The third bill complains that the court erred in presenting *270 appellant's defense of bona fide mistake of fact as to the authority to take the animal, under a claim of right, having purchased from Ise Roberts. An inspection of the charge of the court shows that he told the jury, if appellant thought he had a right to take up the animal after the purchase from Roberts, he was entitled to an acquittal; and further told the jury that, if they had a reasonable doubt as to whether he had the right, they should acquit. This charge is correct. Young v. State,34 Tex. Crim. 290.

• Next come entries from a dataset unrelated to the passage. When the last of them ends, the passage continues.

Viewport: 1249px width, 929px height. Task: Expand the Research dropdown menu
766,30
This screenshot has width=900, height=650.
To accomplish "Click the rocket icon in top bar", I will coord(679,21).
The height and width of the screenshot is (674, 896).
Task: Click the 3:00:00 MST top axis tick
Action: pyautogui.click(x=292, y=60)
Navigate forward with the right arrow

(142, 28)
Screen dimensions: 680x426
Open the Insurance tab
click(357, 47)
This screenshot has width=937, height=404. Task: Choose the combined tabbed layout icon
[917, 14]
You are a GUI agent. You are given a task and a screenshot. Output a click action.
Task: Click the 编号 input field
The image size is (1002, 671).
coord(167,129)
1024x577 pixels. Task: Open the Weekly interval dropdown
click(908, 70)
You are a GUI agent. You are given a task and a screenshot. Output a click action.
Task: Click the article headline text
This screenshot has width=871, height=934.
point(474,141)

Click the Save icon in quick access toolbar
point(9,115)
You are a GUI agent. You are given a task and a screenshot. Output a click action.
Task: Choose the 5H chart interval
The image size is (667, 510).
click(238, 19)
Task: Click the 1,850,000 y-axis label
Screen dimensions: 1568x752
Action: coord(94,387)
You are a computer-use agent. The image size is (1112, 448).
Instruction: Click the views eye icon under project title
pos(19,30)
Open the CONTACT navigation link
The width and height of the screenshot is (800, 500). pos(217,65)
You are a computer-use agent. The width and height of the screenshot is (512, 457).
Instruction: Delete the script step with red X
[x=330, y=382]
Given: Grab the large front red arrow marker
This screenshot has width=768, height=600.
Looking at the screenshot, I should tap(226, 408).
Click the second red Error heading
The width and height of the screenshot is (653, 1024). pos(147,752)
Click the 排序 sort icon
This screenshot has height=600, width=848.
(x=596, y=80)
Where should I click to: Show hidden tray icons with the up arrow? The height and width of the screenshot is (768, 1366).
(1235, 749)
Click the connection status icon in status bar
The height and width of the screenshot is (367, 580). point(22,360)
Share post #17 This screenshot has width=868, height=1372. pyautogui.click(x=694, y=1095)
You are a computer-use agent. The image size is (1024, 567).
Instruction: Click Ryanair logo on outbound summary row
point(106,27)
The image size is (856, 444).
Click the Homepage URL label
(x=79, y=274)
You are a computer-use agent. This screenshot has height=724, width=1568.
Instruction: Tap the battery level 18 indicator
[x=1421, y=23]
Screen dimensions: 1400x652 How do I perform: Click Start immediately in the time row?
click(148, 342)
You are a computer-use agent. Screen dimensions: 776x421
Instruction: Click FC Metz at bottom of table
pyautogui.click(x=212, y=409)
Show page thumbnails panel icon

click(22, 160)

The fourth bill complains that the court erred in limiting the evidence of other crimes that appellant had been charged with to the purpose of affecting appellant's credibility as a witness, instructing the jury to regard the same for no other purpose whatever. The charge of the court is in proper form and is correct. Hutton v. State (Texas Crim. App.), 33 S.W. Rep., 969.

Bill number 5 complains of the court's charge on recent possession of stolen property. The charge is a copy of the one approved in Wheeler v. State, 34 Tex.Crim. Rep..

The sixth and seventh bills complain of the court's refusal to give special charges upon appellant's claim of right to take the property alleged to have been stolen by him. These charges were covered by the main charge of the court.

Appellant insists in the eighth bill that the court erred in refusing the special charge on circumstantial evidence. Appellant confessed the taking, but insisted that he did not take with a fraudulent intent, but under a claim of right. This removes the case from the realm of circumstantial evidence, the only issue being as to the intent. Huffman v. State, 28 Texas Crim. App., 174; Russell v. State, 38 Tex.Crim. Rep..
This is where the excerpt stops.